For the phase adjustment, the ROD contains a phase measurer which allows one to choose either the rising or the falling edge of the ROD clock to strobe the data in the input synchronization circuit. This rather crude delay is sufficient when the input data is guaranteed to be valid for more than 12.5 ns. The phase measurement should be performed once in a while to check the phase stability.

For the event synchronization, the ROD is able to detect the preamble "101" at the beginning of the header of the data from the front-end electronics within a event-phase shift of five clock cycles.

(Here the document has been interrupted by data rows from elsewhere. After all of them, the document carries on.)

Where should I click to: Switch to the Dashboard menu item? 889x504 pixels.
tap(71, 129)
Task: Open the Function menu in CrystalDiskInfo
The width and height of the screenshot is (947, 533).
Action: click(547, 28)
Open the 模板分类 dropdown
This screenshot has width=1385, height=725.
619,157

Before synchronizing, the data has to be recovered from the incoming distorted LVDS signal. The compensation network attenuates the LVDS signal to about 110 to 120 mV peak to peak. Tests showed that all examined standardLVDS receivers (DS90C032, DS90LV032A, MNDS90C032-X, and SN65LVDS32 - see Chapter 2.1.5) are able to detect the signal with the requested bit error rates although their data sheets specify a minimum differential voltage of ± 100 mV. Thus an error-free signal transmission would only be guaranteed when all receivers are tested before. In addition, a high detection-threshold causes an increased jitter of the signal. Therefore bit-error-rate tests showed a small sampling window of less than 9 ns.

Using instead of the commercial LVDS receivers the fast comparators MAX901 and MAX964 with a much lower threshold increases the sampling window up to 18 ns - see Figure 2.40.


 
Figure 2.40 Screen shots of a random signal (left) at the end of a 100-m-long AWG28 cable before (top) and after the comparator, and of the eye plot (right) after the comparator.

The termination and routing of the differential signals on the ROD board have to follow the guidelines given in Chapter 2.1.5.


1.Up to eight groups of each eight straws are supplied by a single high-voltage supply. The groups are isolated from each other at high frequencies by isolating resistors of about 100 kOhm.